— BEGIN Quoted text —
While African figuration continues to dominate the headlines of contemporary art on the continent, much remains to be said about the depth of tradition and history of abstraction on the continent. Philosophically nuanced and culturally complex abstraction gives each one of us the agency to interpret and reflect personally and intimately on and with the work of art. Moreover, the root of abstraction in Africa predates by centuries and millennia, the European modernist movement, which made abstraction a term of art.

It is then not surprising that it is El Anatsui an abstractionist, who is the most prized master on the continent, with works which resonate powerfully and broadly without a figure or a didactic moment insight in a way that is intrinsically in and of the continent.

There are however artists who in their work built bridges between Western and African abstraction in ways that are powerful and inspirational and who have been building successful careers independently of the recent moment in which ‘contemporary African art’ became a popular market niche.

In this edition, we look at the work of two artists, who built practices and careers between the continents and whose methods are as much in conversation with Rothko and Pollock as with Sam Gilliam, Ed Clarke, Frank Bowling, El Salahi and El Anatsui.
— END Quoted text —
> _Problems and tasks_:
**1.** Please copy from the text on African abstraction, starting at the words "It is then not" and ending after "of the continent.".
**2.** Render this sentence from the text on African abstraction in Spanish: "Philosophically nuanced and culturally complex abstraction gives each one of us the agency to interpret and reflect personally and intimately on and with the work of art."
— BEGIN Given information —
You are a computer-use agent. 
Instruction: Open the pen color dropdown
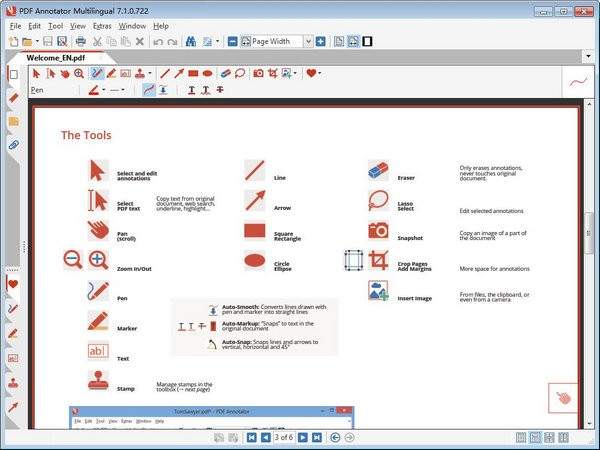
— END Given information —
> _Outputs in order_:
**1.**
It is then not surprising that it is El Anatsui an abstractionist, who is the most prized master on the continent, with works which resonate powerfully and broadly without a figure or a didactic moment insight in a way that is intrinsically in and of the continent.

**2.** La abstracción, filosóficamente matizada y culturalmente compleja, nos da a cada uno de nosotros la capacidad de interpretar y reflexionar de manera personal e íntima sobre la obra de arte y con ella.